La philosophie de la nature dans l’art d’extrême-orient (1910)
Introduction


Une édition électronique réalisée à partir du texte de l'oeuvre de Raphael Petrucci (1872-1917), La philosophie de la nature dans l’art d’extrême-orient. Reproduction en fac similé par Librairie You-Feng, septembre 2004, 160 pages. Première édition : Librairie Renouard - Henri Laurens, Paris, 1910. Une édition numérique réalisée par Pierre Palpant, bénévole, Paris.

Introduction

Lorsque l’on jette un regard, même superficiel, sur les œuvres d’art de l’Extrême-Orient, qu’elles soient chinoises ou japonaises, on est tout d’abord frappé par une pénétration subtile de la nature. Les choses nous apparaissent alors sous un aspect inaccoutumé. Nous portons encore, dans notre psychologie européenne, la tradition par laquelle l’homme a fait de lui-même le centre du monde. C’est à peine si nous nous évadons de la prison où des conceptions absurdes nous avaient enfermés ; il n’y a pas bien longtemps que nous avons ouvert les yeux sur les beautés du paysage, la vie curieuse de l’animal. Mais il nous reste bien des préjugés à vaincre. Nous sommes loin de voir dans la bête l’être qu’une destinée puissante dirige dans les voies de la conscience et de l’inconscience comme elle dirige aussi ces efforts orgueilleux où nous faisons à l’intelligence et à la volonté une part exagérée. Nous sommes peu préparés encore à nous libérer d’un point de vue anthropocentrique par lequel nous nous trouvons étrangement limités. Cependant, quand on voit dans sa plénitude l’harmonieux lacis par lequel les phéno­mènes de la nature s’entrecroisent ; quand on se penche sur l’animal, que l’on étudie ses mœurs, que l’on se donne la peine de comprendre ses activités, on est étonné des idées plus larges qui s’ouvrent, des habitudes qui s’expliquent, de tout ce phénomène psychologique, individuel et social que l’immensité des choses commente avec une clarté singulière. Pour l’entrevoir, il suffit de faire abstraction un instant des croyances opprimantes et des préjugés qui leur ont survécu.
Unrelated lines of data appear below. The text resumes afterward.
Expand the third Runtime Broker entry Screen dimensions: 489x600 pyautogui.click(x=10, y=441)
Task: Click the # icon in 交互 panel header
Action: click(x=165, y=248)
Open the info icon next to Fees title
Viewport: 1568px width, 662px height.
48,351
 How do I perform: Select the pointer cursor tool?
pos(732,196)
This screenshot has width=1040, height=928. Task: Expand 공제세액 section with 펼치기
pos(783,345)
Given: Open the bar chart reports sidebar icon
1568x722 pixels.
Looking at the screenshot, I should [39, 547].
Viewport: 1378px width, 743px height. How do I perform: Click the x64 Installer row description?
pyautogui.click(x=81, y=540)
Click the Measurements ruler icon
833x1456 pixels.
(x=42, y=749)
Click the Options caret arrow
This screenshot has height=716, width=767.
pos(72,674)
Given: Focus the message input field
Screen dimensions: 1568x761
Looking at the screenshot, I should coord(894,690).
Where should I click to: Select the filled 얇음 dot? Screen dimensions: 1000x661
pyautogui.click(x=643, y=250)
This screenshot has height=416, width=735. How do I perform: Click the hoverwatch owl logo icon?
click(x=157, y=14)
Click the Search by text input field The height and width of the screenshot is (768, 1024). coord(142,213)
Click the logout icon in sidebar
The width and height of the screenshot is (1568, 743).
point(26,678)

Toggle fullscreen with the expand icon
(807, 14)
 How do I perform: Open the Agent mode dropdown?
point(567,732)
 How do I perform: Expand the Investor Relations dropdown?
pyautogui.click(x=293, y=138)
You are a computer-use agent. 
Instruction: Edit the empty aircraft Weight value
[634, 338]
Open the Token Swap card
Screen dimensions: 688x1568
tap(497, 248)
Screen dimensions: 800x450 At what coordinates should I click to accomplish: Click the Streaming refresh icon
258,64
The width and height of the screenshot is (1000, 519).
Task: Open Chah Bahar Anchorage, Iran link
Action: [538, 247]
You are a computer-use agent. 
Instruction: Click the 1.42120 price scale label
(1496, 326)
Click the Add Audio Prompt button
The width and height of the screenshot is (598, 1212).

Les Orientaux de l’Extrême-Asie n’ont point connu cette prison de laquelle nous avons tant de peine à nous évader. Rien n’est venu limiter chez eux la faculté de saisir les activités multiformes du monde, de les comprendre et de les exprimer. Aussi, à la base de leur civilisation tout entière, trouvons-nous une conception de la relativité des choses retentissant aussi bien sur leurs cadres sociaux, leur structure psychologique, leurs idées philosophiques ou religieuses, que sur l’ensemble de leur art. Ils ont compris la place exacte de l’homme dans la nature ; ils ont saisi le mouvement divers des destinées ; le monde leur est apparu, non point comme un élément incomplet, soumis à leur orgueil par un créateur absolu, mais comme un ensemble frémissant dont la vie s’écoulait, avec ses subtilités, ses beautés et ses douleurs, dans une activité géante. Au delà d’elle, ils ont su entrevoir la présence de ce principe énorme, qui domine l’immensité, dont la conscience n’a qu’un soupçon et que la pensée ne peut définir ; le sentiment d’autrefois l’a divinisé ; notre premier effort l’a réduit à la taille de nos dieux. Pour l’Orient, au contraire, il représente une loi fixant le plan des choses ; dans le cycle de la naissance et de la mort, au delà du relatif dans lequel nous sommes enfermés, il entraîne l’univers tout entier vers un avenir obscur comme les origines, ténébreux comme elles et, comme elles, inaccessible. 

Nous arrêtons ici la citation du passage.